* **Exercise goal**
The word "search" may appear in some lines of the data; copy every such line.

* **Data for the task**

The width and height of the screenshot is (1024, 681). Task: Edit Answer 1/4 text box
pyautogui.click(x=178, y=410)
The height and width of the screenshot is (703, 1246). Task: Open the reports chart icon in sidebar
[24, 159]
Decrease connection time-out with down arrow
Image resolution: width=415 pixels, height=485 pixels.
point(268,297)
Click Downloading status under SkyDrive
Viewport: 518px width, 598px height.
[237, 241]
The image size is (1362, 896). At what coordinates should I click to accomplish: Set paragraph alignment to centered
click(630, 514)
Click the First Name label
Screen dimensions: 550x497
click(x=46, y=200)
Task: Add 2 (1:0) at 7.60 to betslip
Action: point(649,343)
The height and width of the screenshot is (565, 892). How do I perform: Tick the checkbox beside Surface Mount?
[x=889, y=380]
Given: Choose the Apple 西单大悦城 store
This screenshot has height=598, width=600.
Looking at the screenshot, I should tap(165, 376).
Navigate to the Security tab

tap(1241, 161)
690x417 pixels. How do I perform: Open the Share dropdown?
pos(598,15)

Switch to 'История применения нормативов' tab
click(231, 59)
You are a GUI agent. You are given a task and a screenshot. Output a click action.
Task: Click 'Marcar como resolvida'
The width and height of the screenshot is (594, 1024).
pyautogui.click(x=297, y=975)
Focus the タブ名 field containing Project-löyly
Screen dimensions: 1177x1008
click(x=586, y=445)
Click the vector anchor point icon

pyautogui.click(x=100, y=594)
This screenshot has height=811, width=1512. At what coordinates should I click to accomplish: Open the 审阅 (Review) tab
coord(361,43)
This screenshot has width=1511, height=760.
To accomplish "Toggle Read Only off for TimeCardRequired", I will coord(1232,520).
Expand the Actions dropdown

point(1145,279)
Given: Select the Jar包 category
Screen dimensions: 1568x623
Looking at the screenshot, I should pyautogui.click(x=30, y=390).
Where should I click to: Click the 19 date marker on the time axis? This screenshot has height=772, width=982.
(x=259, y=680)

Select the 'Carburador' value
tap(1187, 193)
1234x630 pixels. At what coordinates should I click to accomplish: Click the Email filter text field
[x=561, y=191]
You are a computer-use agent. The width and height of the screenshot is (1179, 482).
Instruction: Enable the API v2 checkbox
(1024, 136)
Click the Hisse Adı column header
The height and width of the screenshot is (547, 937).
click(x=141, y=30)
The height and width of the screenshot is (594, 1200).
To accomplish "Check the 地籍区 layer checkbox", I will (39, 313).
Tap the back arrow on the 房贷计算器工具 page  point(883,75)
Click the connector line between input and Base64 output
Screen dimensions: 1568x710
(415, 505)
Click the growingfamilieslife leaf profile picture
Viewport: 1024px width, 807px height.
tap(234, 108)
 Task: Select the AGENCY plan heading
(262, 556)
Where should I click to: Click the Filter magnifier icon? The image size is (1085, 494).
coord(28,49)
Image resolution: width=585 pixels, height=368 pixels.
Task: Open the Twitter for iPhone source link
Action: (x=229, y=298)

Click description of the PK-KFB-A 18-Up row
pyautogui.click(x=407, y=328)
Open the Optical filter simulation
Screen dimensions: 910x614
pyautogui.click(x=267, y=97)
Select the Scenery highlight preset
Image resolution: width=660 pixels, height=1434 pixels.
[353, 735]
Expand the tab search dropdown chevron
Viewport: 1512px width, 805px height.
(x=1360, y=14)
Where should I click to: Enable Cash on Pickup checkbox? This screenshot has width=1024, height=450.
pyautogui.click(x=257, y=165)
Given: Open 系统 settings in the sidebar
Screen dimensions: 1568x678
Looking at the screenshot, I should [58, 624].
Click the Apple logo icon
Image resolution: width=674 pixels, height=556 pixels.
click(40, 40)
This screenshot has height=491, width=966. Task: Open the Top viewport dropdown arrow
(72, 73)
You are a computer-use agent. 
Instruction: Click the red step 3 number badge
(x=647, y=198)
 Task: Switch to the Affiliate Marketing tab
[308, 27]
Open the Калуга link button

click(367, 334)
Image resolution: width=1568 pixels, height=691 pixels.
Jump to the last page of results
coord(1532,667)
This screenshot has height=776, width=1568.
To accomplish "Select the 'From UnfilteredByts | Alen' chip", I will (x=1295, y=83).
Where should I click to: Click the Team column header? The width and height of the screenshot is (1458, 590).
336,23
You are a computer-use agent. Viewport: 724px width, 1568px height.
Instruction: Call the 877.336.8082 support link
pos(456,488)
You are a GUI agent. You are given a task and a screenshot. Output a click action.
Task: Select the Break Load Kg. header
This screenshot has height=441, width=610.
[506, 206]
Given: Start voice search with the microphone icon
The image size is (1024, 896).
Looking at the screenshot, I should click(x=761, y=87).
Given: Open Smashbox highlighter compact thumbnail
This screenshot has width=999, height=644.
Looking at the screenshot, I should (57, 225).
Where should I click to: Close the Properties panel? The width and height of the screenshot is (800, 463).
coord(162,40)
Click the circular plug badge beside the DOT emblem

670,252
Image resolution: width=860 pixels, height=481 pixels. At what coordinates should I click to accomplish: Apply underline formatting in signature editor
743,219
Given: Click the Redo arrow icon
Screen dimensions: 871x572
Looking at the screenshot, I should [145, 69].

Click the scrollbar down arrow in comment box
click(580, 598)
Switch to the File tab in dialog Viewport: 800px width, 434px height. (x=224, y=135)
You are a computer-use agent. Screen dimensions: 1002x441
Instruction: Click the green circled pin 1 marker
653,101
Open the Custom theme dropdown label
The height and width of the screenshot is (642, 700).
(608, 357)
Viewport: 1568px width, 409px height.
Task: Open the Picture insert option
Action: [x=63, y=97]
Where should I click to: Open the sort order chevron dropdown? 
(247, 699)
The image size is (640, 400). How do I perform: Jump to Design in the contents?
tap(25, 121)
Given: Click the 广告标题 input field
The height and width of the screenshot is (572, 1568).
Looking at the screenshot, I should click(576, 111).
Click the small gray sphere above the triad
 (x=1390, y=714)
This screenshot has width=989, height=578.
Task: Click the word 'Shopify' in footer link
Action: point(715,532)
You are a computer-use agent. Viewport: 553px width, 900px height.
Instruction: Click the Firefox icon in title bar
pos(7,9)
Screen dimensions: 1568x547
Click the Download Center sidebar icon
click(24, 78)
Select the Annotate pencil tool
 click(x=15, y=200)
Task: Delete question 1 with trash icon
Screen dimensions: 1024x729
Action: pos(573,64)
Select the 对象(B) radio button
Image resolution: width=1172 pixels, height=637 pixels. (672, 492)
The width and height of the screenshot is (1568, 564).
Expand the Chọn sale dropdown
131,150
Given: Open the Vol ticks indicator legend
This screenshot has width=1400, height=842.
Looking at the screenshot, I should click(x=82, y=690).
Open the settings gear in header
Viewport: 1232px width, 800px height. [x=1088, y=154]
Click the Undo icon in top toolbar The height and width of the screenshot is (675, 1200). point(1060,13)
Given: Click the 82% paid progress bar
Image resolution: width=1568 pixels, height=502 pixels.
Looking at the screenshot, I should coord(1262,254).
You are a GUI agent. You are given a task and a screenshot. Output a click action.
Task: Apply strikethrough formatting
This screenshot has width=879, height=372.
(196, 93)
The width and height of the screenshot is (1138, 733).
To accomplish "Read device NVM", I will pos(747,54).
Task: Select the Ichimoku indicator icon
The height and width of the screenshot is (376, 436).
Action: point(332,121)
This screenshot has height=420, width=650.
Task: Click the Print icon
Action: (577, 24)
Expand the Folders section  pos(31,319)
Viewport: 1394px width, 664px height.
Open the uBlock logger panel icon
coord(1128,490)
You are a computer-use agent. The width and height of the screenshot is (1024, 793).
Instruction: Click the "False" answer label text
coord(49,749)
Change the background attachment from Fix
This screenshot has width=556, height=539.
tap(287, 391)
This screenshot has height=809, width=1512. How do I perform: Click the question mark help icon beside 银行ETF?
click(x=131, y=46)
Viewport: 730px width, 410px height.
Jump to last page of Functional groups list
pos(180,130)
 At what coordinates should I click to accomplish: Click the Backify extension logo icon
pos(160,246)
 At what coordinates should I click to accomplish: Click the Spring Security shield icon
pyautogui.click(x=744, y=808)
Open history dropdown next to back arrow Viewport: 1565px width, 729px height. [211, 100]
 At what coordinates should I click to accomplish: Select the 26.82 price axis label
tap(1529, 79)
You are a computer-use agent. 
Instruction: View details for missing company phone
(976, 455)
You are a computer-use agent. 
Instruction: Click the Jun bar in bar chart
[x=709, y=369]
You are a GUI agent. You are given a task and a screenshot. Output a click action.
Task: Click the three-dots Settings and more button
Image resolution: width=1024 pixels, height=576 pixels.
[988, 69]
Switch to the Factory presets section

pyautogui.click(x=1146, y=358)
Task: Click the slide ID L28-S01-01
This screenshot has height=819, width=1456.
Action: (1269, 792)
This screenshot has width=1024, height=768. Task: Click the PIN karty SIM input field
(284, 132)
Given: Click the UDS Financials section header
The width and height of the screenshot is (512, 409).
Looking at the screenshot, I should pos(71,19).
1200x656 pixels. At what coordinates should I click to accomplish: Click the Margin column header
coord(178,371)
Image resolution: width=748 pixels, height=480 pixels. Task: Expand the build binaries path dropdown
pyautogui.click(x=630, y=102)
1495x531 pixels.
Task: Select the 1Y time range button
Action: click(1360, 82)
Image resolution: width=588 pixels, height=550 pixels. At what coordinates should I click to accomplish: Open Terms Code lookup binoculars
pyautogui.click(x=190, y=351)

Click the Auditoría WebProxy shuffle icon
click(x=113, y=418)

* **Finished task**
Expand the tab search dropdown chevron
Given: Start voice search with the microphone icon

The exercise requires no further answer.